I returned from the UN High Level Panel Meeting of Parliamentarians & Civil Society on the Millennium Development Goals Acceleration & the Post 2015 Development Framework in Bali late last month.
I thought about how we can knock off extreme poverty once and for all.
I believe we can.
The intensive week’s discussions in Indonesia was part of the process to work out what the development landscape will look like after the Millennium Development Goals finish in 2015. Business and Civil Society gave their view on what we should do. The High Level Panel of Esteemed Persons listened and heard our messages.
The MDGs attempts to halve the number of people in poverty by 2015.
We have witnessed major achievements. We succeeded in our MDG goal to provide access to water to many more people, mainly due to China’s mass service delivery approach. However, there are still almost 800 million people living unhealthy lives without safe water.
We also saw major gaps. There was little progress in providing access to sanitation to poor communities. In 2000, the birth-year of the MDGs, 2.6 billion people did not have a safe and dignified toilet to use. We anticipate that 2.5 billion people – more than half woman – will still not have a safe place to go in 2015. Sanitation is the most off-track and off-target MDG.
In the 15-year period of the MDGs, we did half the job of eradicating extreme poverty from all corners of humanity.
We now we need to finish the job.
Do not misunderstand me. Overall, the MDGs were a fantastic success. They are not enshrined in international or national law or in any treaty or covenant and no state is required to comply with them. Yet, eight Goals mobilised and galvanised governments, donors and communities, business and civil society, to work together. To collectively confront through an internationally consolidated approach the greatest human shame of our modern era. This is remarkable.
The Post 2015 Development Framework and the Sustainable Development Goals, that will comprise this framework must fully end extreme poverty within the within next 15 years.
The Framework needs to address a complex array of social, economic, environmental and energy challenges. There is much unfinished business.
Sustainable development is vital. Peace and security and development are inseparable twins. A critical nexus that UN Deputy Secretary General, Jan Eliasson, frequency reminds us we cannot ignore.

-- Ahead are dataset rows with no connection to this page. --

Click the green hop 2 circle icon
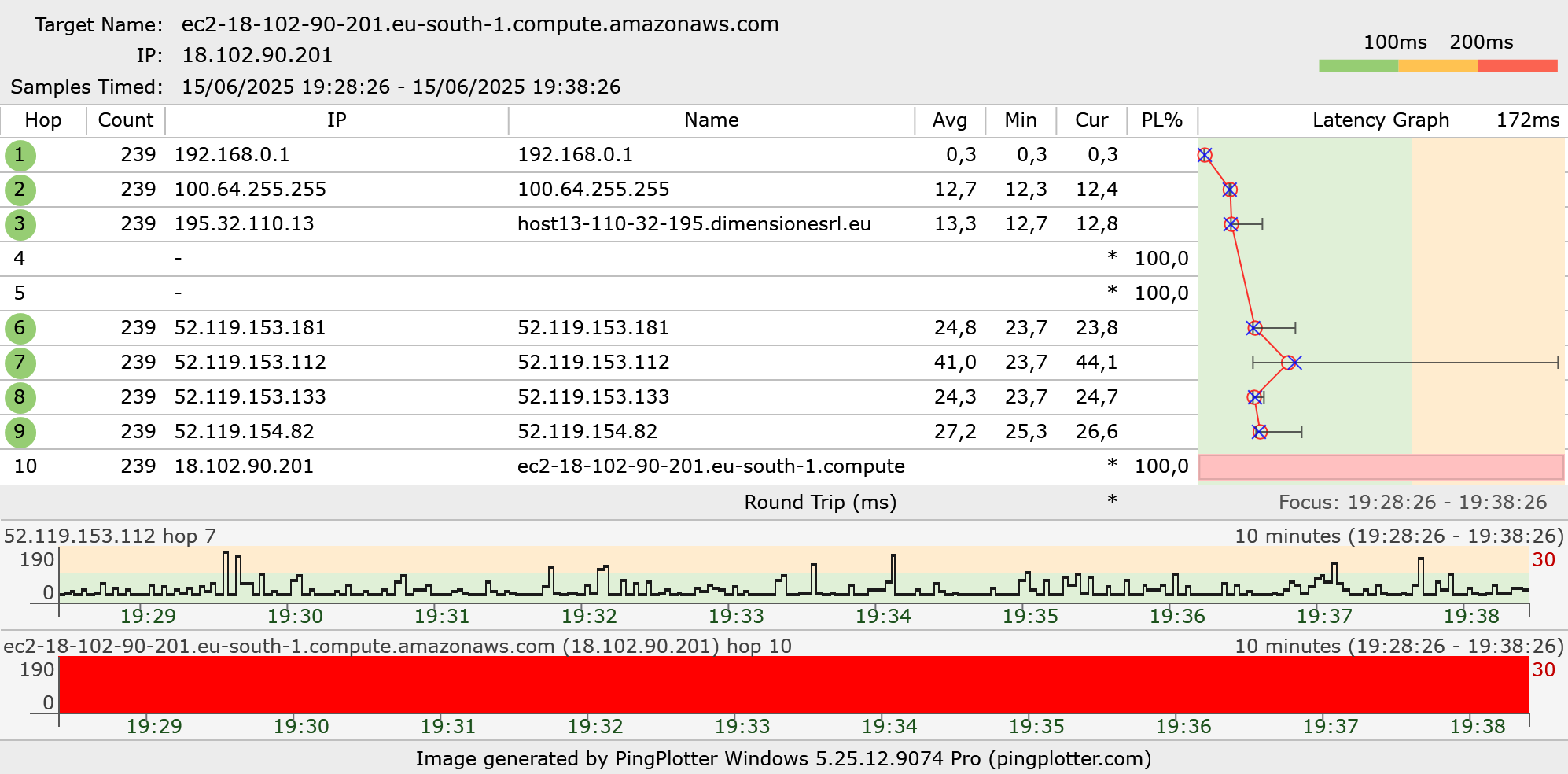1568x774 pixels. point(20,190)
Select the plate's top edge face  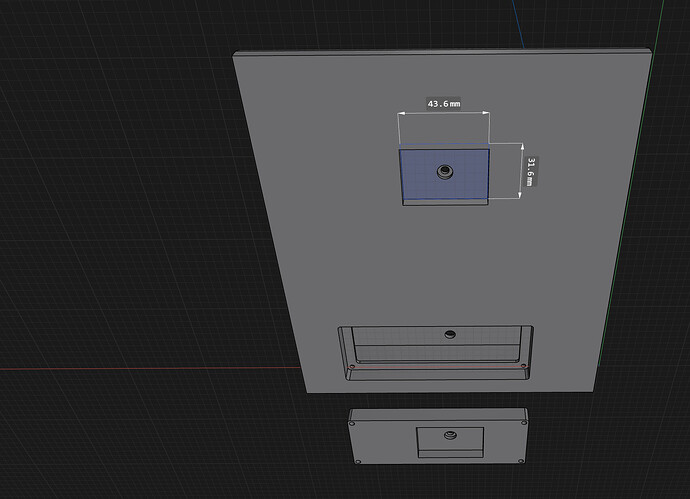click(442, 51)
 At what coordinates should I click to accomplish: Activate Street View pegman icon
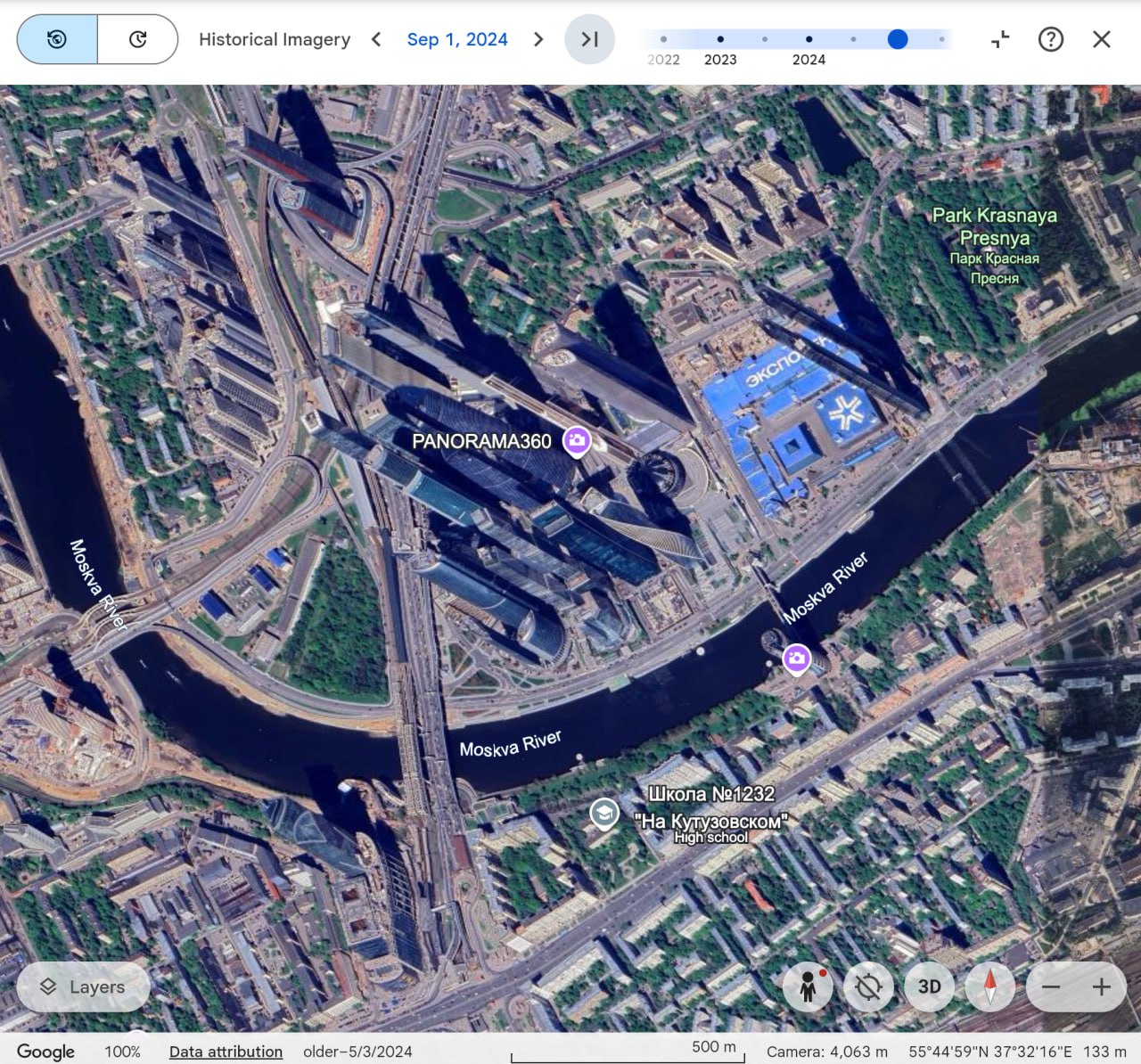tap(808, 986)
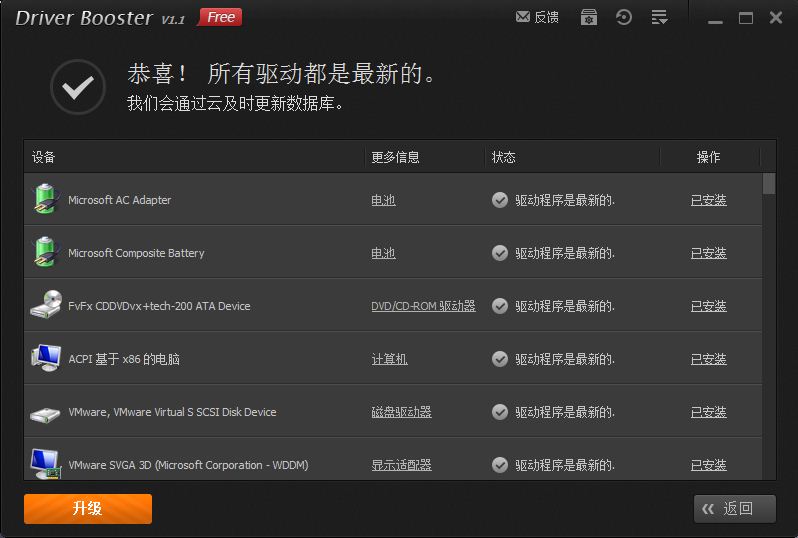Open the options menu dropdown icon
The image size is (798, 538).
pyautogui.click(x=659, y=18)
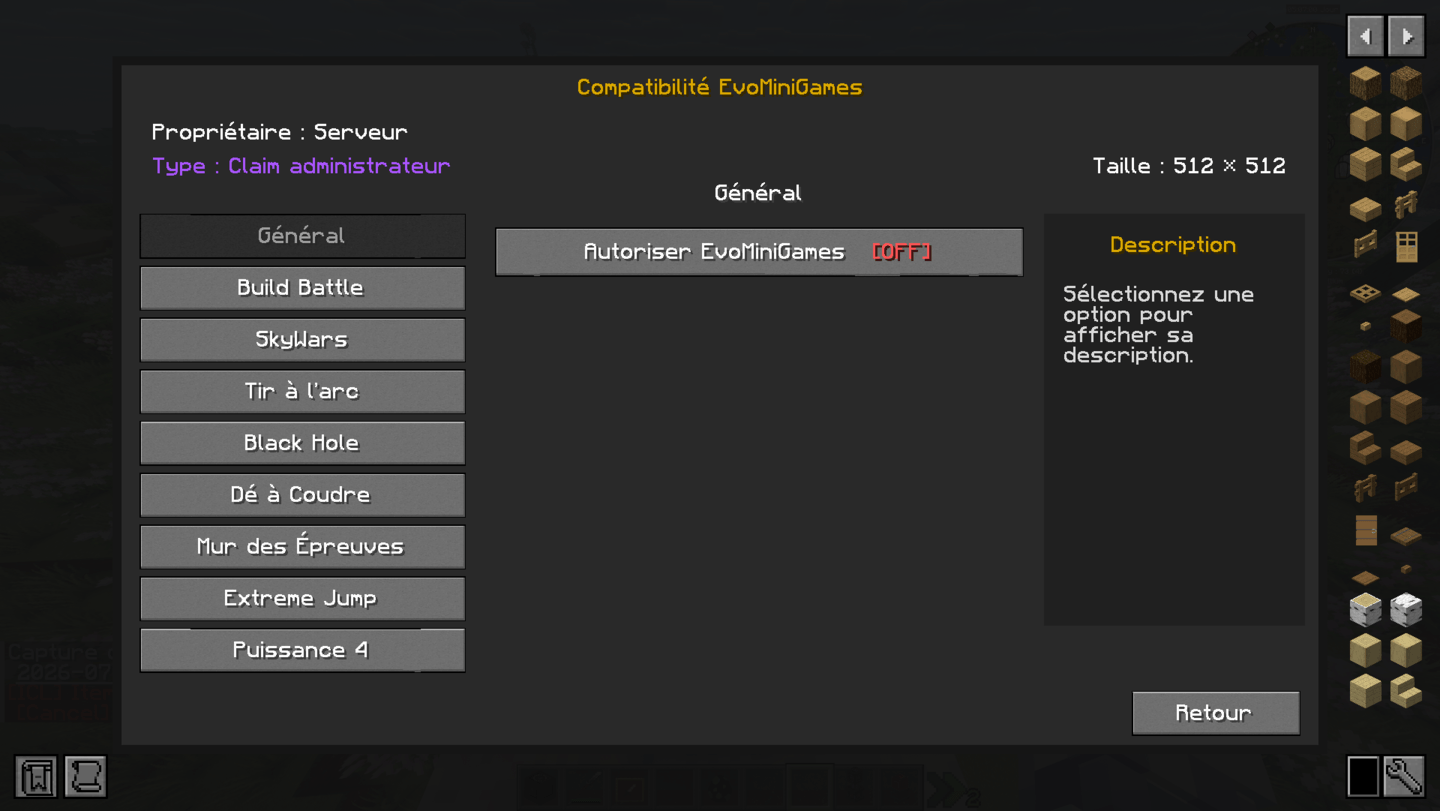Open the Dé à Coudre category
The height and width of the screenshot is (811, 1440).
coord(302,495)
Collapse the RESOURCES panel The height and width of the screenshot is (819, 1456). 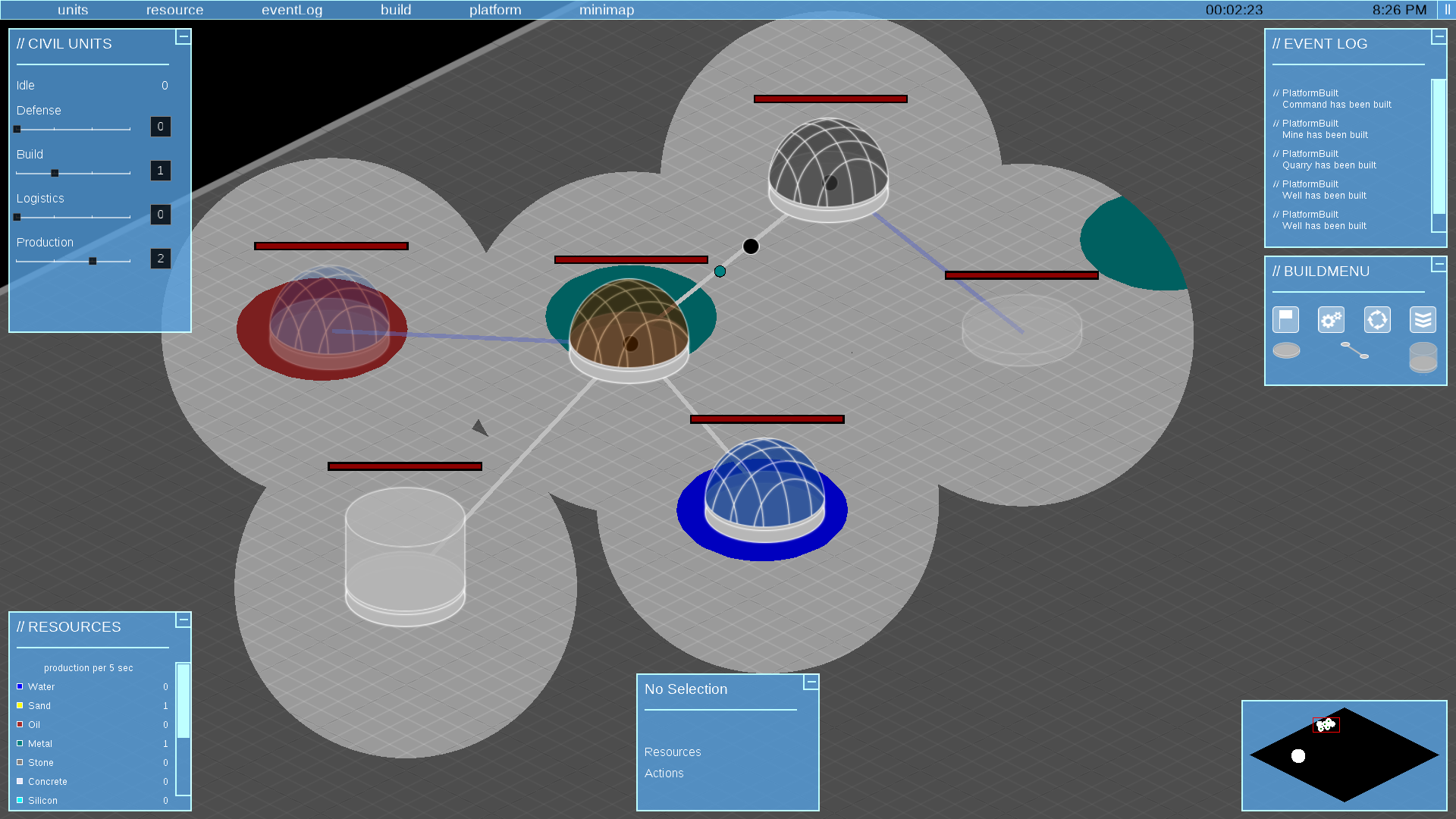(184, 620)
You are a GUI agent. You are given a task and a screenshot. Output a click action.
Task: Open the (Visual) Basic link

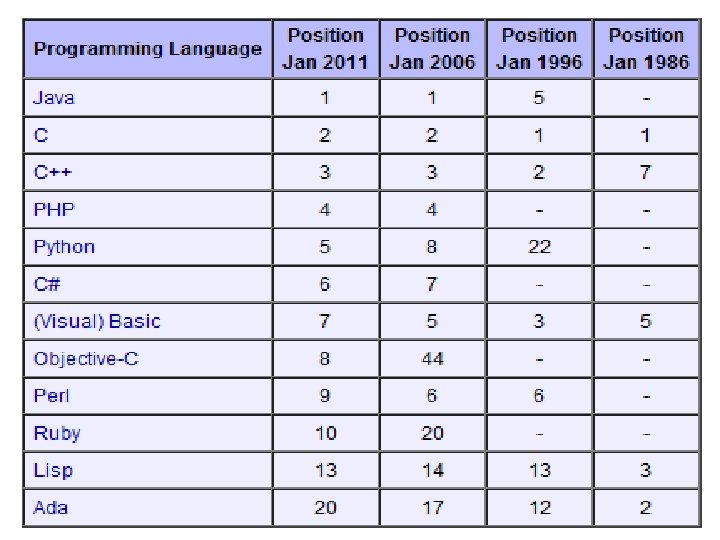97,321
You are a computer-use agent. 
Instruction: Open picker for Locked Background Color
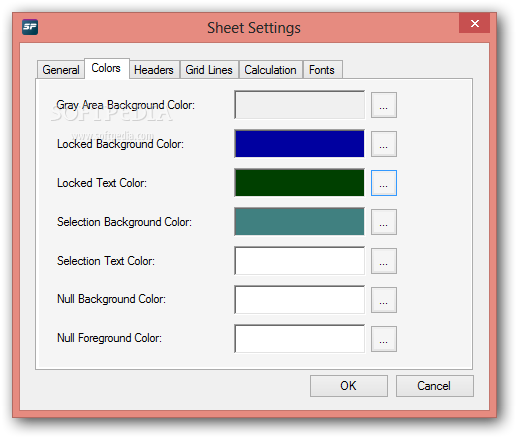tap(384, 144)

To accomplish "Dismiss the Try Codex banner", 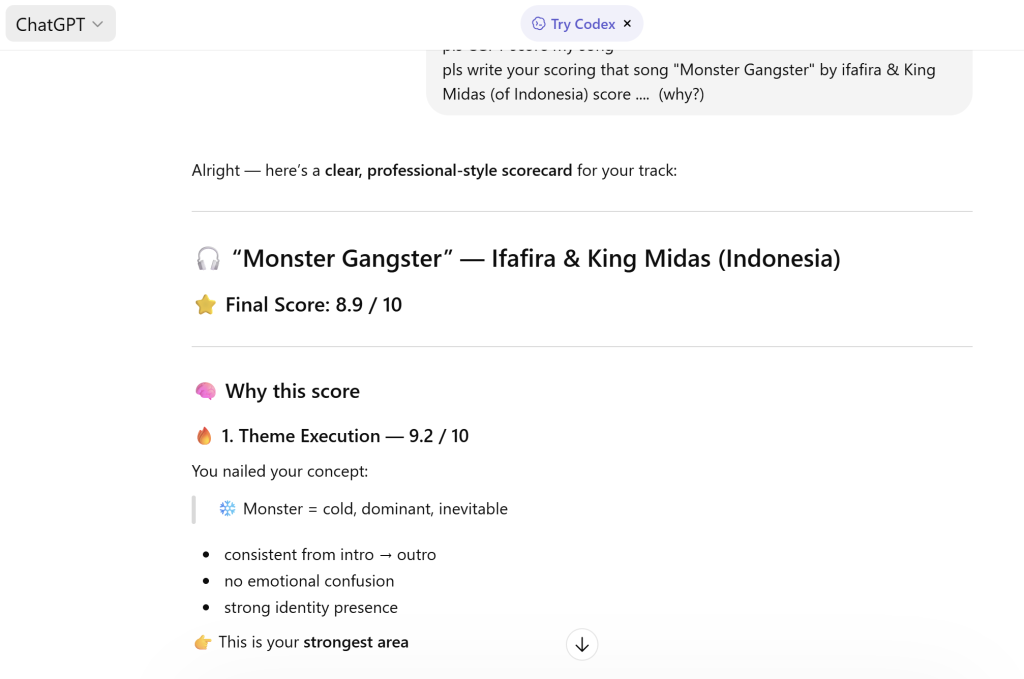I will point(627,24).
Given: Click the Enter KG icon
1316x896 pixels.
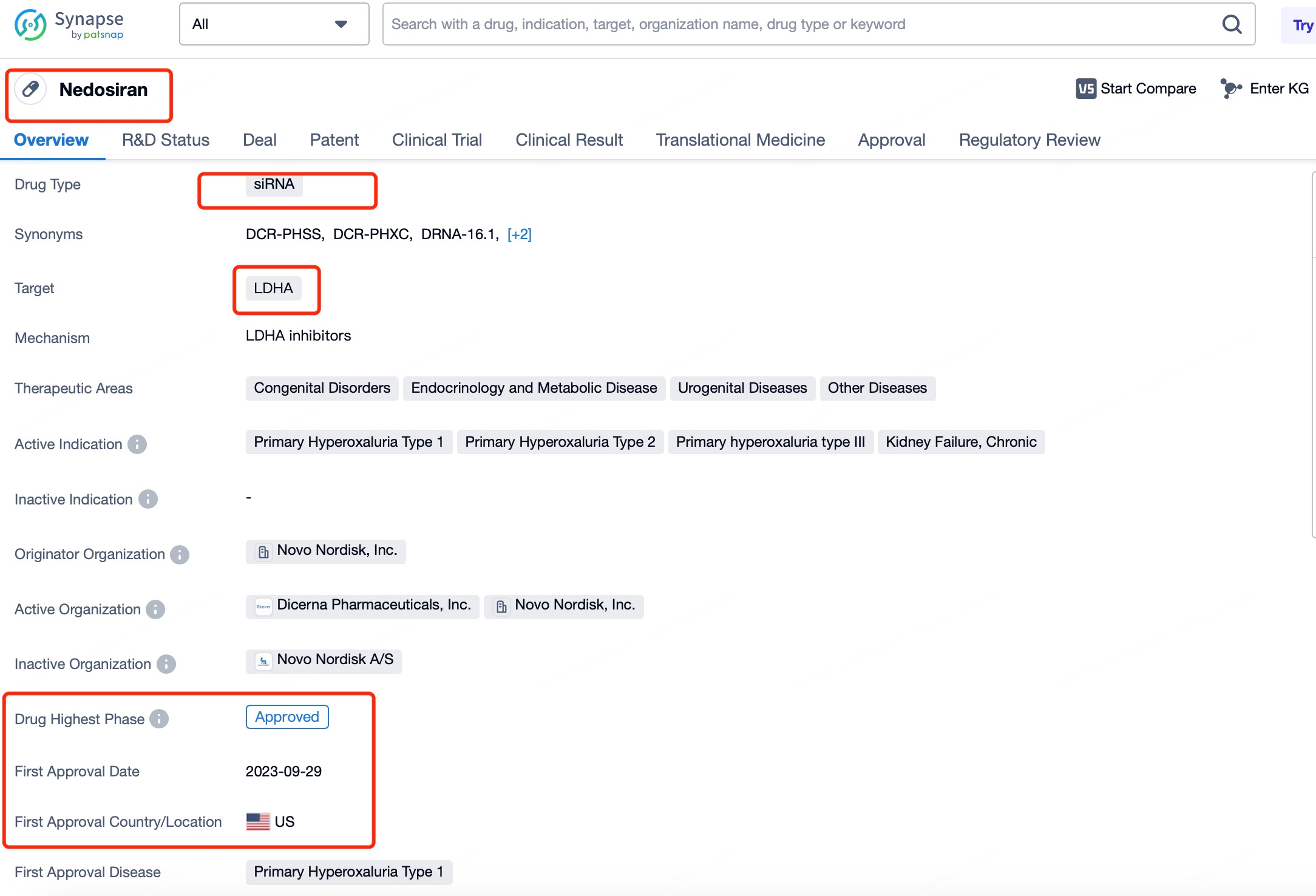Looking at the screenshot, I should (1229, 89).

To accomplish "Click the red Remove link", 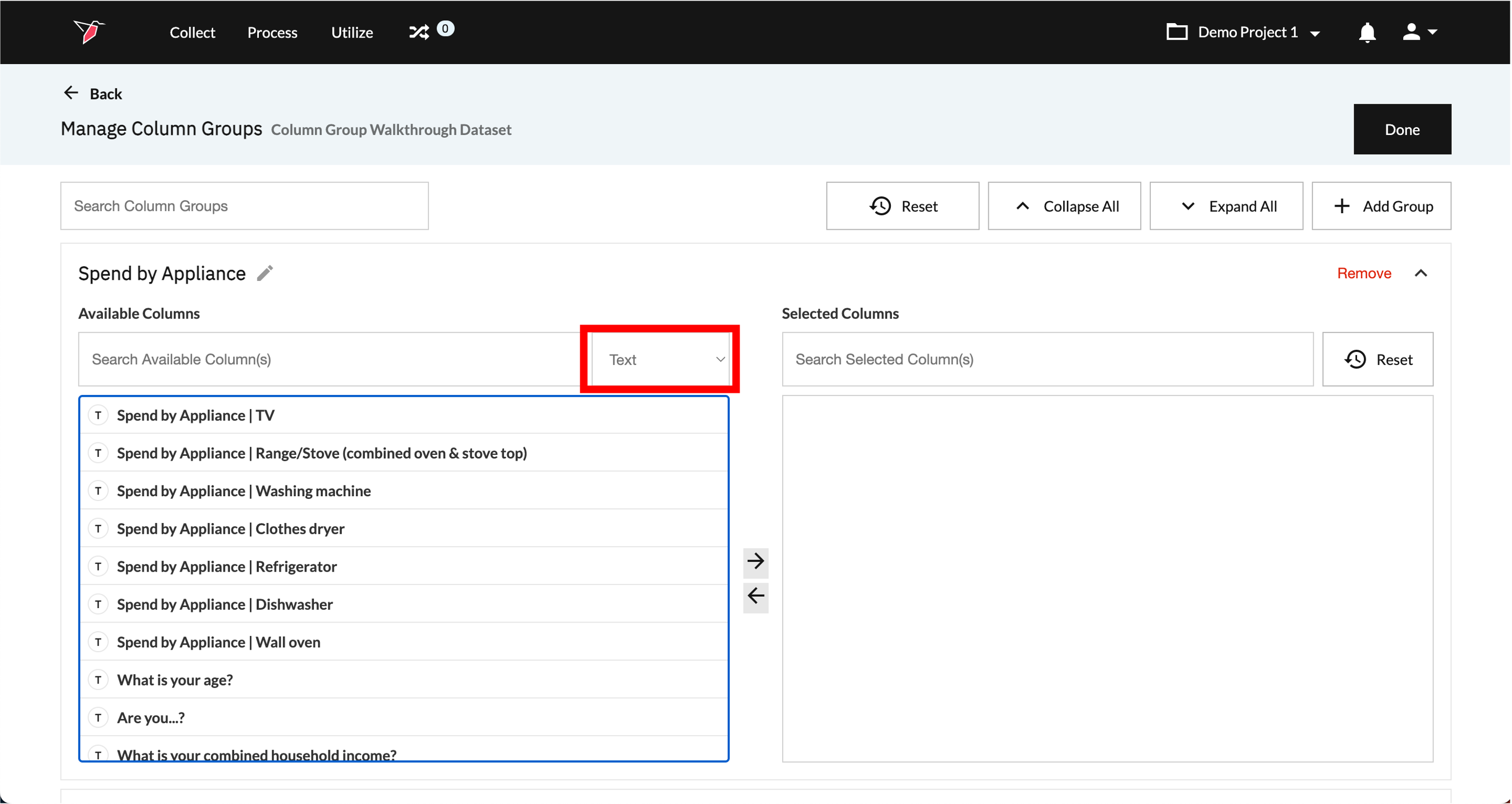I will click(x=1363, y=273).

Mr Eliasson completes the circle by correctly concluding that peace and security and development will not be achieved without full recognition and application of human rights for everyone. Tackling extreme poverty is at the heart of this paradigm.
Priority One of the Framework must be to End Extreme Poverty by 2030. Uppermost in this challenge is that we must ensure there is universal access to water and particularly sanitation by 2030.
My post “Post 2015 HLP Bali” thinking conceptualised a SDG architecture to be used as a thought-piece for the final round of intense discussions. In May, UN Secretary General Ban Ki moon will receive a report from his special advisor Amina Mohammed on the new Framework’s architecture and priorities.
There is a crucial lesson we should learn from the MDGs. The individual MDGs have been largely approached separately by donors and governments and other key actors such as NGOs. For instance, the international community has built more and more schools to contribute to the achievement of the Education MDG. However, many of these schools were built without toilets and as a result girls are dropping out of secondary education. Therefore schools construction has actually led to lessening the life chances and opportunities for women and girls and failed to provide access to sanitation.
My Concept note for Post2015 Development Framework is simple. Intertwine and matrix each SDG so that it is connected and converges with other SDGs. Interventions that seek to solve one SDG must also demonstrably contribute to solving all/most of the other SDGs.
The SDGs must be tessellated.
Let’s tessellate and consign poverty to history by 2030.
(The view expressed is a personal one and does not necessarily represent WaterAid’s view).